I have RSD/CRPS Type 2 with nerve involvement - Severe small never fiber neuropathy. I manage way better than I should some days and I feel like even though I have issues I'm so much better than 9 years ago me when I had the injury. Lately I've been a wreck in the sleep department though and trying to figure this out.

My husband says I move my legs every few seconds and kick and cry - probably in pain as my RSD is primarily legs. I have a restless leg syndrome diagnosis, but I'm not sure if we can differentiate. This carries over into Periodic Limb Movement Disorder while asleep - which can be its own diagnosis or a symptom of others. I wear a fitbit to watch sleep trends and out of a 9 hour sleep night it gives me roughly 3-4 hours of "sleep", very broken. The sleep study confirmed that this was pretty accurate, though it didn't record as many leg movements as I know I have based on my husband's feedback. In any case, it gave me the PLMD diagnosis but we don't know what is causing it.

I did not respond to RLS medications. My Ferritin levels indicate RLS and we've been bringing that up with super doses of Iron but it is not helping. We did a trial of narcotics and if it was RLS that hypothetically should have relieved symptoms but it did not. We're looking into Narcolepsy next, but I don't quite fit there and the testing is months away. I'm just not feeling this. The Doctor said it could be an RSD/CRPS side effect but that's lazy Doctoring right there. There COULD be a link for sure so I am turning to you guys to see how your sleep is and if anyone has received a diagnosis.

What we see on my sleep study. I go right into REM sleep, so she said that suggests chronic sleep deprivation. The REM sleep is too short. My sleep gets progressively more broken as we get closer to morning. The leg movements often proceed jumps in brain activity and wakefulness which is atypical that the brain activity is lighting up the way it is and preceding the movements. My guess is that it's a pain signal? I could be wrong. I did move quite a bit and had some apneas but I did not drop O2 levels during the apneas so they are not true apneas and I was told to sleep only on my side moving forward. I do have good dreaming activity - and a small amount of acting out dreams.

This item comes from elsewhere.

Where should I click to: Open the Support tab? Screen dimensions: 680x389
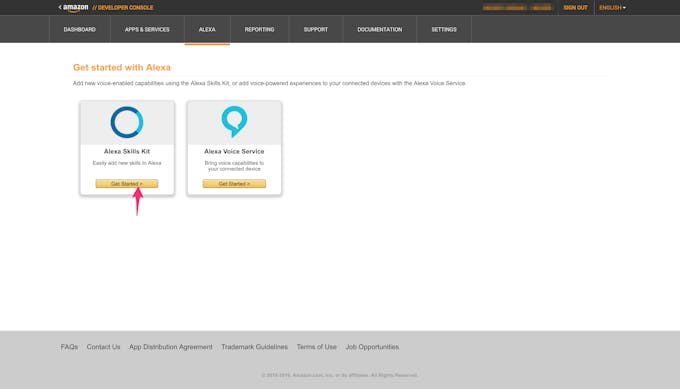point(316,29)
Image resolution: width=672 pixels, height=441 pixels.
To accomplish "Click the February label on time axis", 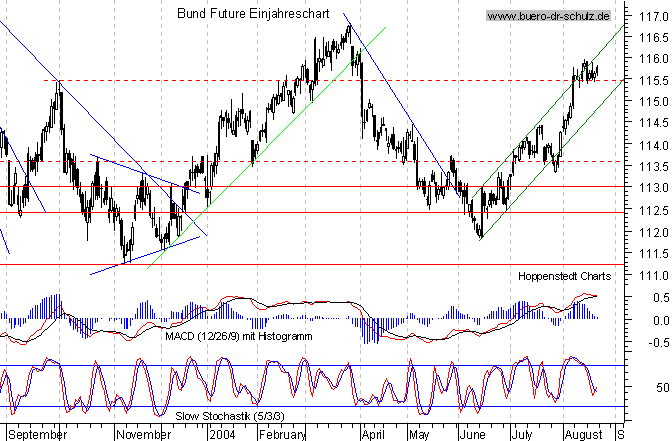I will pyautogui.click(x=281, y=435).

If any of this is sounding familiar to anyone please let me know and any other symptoms you have regarding sleep and diagnosis if you're lucky enough to have it. I'm so frustrated by this, I just want to fix it. No sleep makes me cranky!! ZzZzZzZz

I have Crps2 and sleeping is a huge issue. For a while it would hurt to lay down. Constantly waking up w insane pain, and then I would get worse as the day pogressed. The cycle was never stopping. After taking ldn, my pain stays more cold. So being warm at night helps. But as we all know our monster doesn't like us to be too comfortable, so when the sheet starts to hurt etc.... awake.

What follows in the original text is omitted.